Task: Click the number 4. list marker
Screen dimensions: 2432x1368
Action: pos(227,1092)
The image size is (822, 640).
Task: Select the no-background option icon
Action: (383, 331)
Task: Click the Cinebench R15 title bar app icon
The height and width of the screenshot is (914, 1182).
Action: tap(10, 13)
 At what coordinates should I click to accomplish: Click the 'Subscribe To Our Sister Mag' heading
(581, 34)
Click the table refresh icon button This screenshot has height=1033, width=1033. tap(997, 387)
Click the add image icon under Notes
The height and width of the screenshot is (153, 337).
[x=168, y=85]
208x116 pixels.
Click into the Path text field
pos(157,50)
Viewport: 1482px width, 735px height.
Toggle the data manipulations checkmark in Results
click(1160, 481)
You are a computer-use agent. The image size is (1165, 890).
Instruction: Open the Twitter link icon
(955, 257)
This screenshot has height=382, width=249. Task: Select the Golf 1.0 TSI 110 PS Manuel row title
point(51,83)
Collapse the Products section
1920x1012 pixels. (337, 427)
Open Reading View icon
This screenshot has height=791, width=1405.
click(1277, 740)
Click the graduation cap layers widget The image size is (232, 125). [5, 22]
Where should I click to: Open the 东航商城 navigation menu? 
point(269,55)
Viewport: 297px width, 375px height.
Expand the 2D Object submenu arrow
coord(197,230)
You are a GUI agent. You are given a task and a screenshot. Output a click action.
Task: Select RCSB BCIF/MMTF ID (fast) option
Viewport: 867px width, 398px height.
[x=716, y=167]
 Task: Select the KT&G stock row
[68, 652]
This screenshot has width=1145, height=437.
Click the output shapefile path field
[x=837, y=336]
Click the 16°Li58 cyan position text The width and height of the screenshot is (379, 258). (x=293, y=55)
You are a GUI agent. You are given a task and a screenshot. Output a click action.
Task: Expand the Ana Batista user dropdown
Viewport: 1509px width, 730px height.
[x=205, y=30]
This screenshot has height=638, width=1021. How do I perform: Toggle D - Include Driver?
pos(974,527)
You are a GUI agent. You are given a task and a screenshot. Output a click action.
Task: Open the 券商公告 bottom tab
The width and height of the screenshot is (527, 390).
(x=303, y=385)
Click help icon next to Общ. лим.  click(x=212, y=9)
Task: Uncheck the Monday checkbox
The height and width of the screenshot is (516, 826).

-=-=-

AIM.
Please pull out every line in the records above that contains the string "should". Uppercase and lowercase count as different letters.

WRITTEN SOLUTION.
 At what coordinates should I click to accomplish: Click the 'Subscribe To Our Sister Mag' heading
Where should I click to: Open the 东航商城 navigation menu? 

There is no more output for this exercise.